You don’t know everything.
“The way I see it, humility is at the core of success,” says Andrew Sispoidis, CEO of Carbon-Ion Energy, the Manhattan-based energy storage innovator. “Ideally, you are the least informed person in the room.”
That kind of humility, Sispoidis asserts, keeps you able to ask the right questions, and more importantly, to be open to the answers. Unrestrained hubris, on the other hand, gets in the way of success.
When a CEO thinks that a certain task is beneath him or her, he says, the rest of the company feels it. But the key to leadership is doing, not saying or pointing. Rolling up sleeves and getting involved is an important part of what earns the trust of a team.
“Remember that people are allowing you the privilege of being their leader,” Sispoidis says. “Leadership, when it comes down to it, is service. Service to the people you are leading.”
“Humans are emotional creatures,” he adds. “There is a need for human beings to assert a role in the process, so leave the door open for that. Everyone should have a voice and feel empowered. And truly, it is the people at the bottom of the organization who are doing the real work. They have their ears to the ground and can sense changes in the wind.”

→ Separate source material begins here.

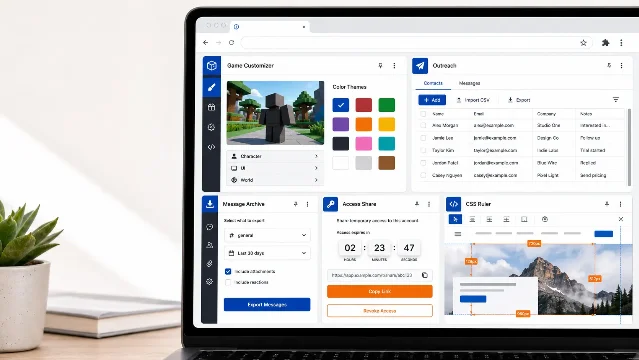Click the code brackets icon in Game Customizer sidebar

click(211, 147)

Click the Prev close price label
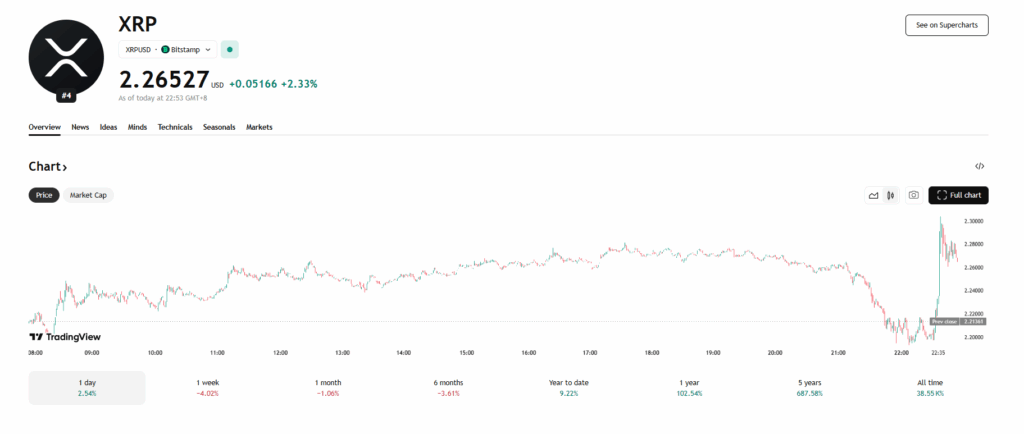click(x=943, y=321)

Research supports the role of humility in leadership too. Studies show that humble leaders have more influence, attract better people, and earn more loyalty than those who make displays of ego and power.
Innovation doesn’t stand alone, Sispoidis says. Listen to your team. Learn. Adapt. Grow. And stay humble.
“Success is a lousy teacher,” reminds Bill Gates, co-founder of Microsoft. “It seduces smart people into thinking they can’t lose.”